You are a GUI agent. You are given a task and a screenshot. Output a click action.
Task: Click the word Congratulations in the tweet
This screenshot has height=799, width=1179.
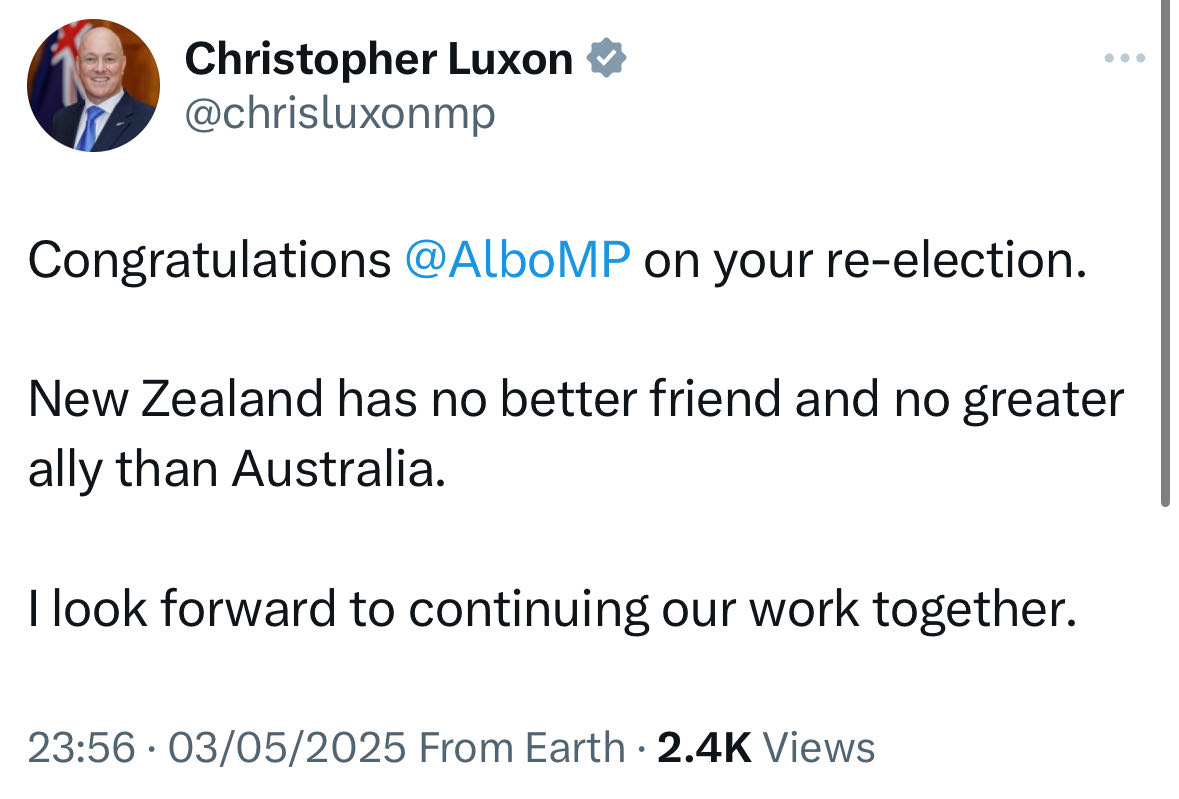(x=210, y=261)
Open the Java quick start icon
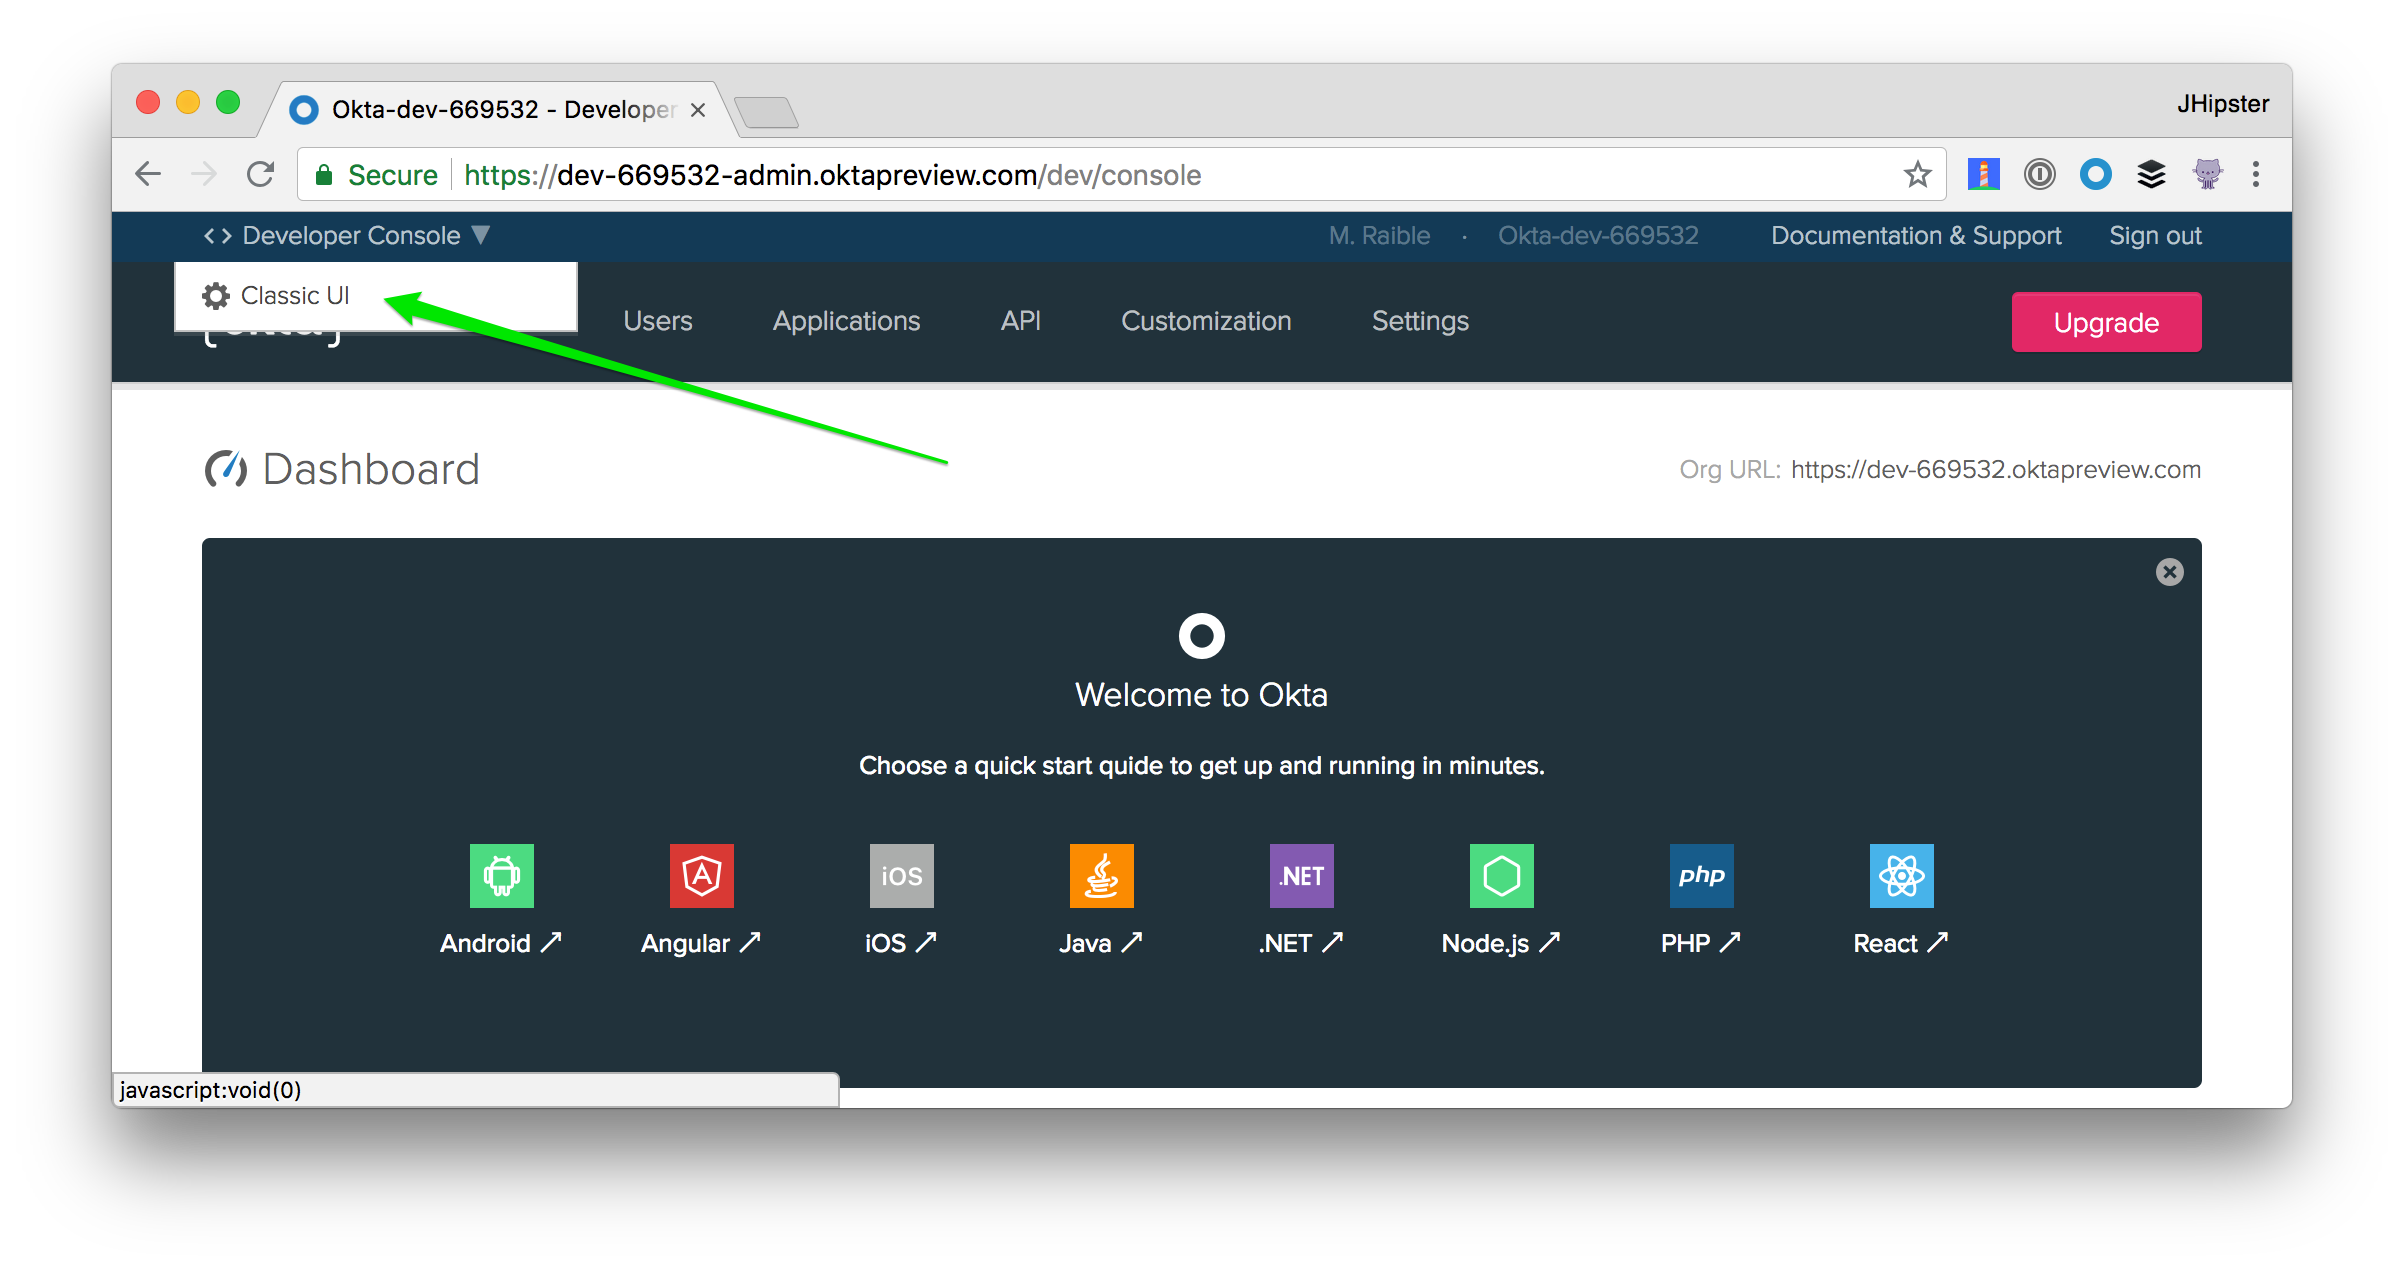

[Задание]: Представьте, пожалуйста, строки всех записей выше в виде нумерованного списка, опустив пустые строки. Изображения в ответ не включайте.

[Результат задания]:
1. You are a GUI agent. You are given a task and a screenshot. Output a click action.
2. Task: Click the word Congratulations in the tweet
3. This screenshot has height=799, width=1179.
4. (x=210, y=261)
5. Open the Java quick start icon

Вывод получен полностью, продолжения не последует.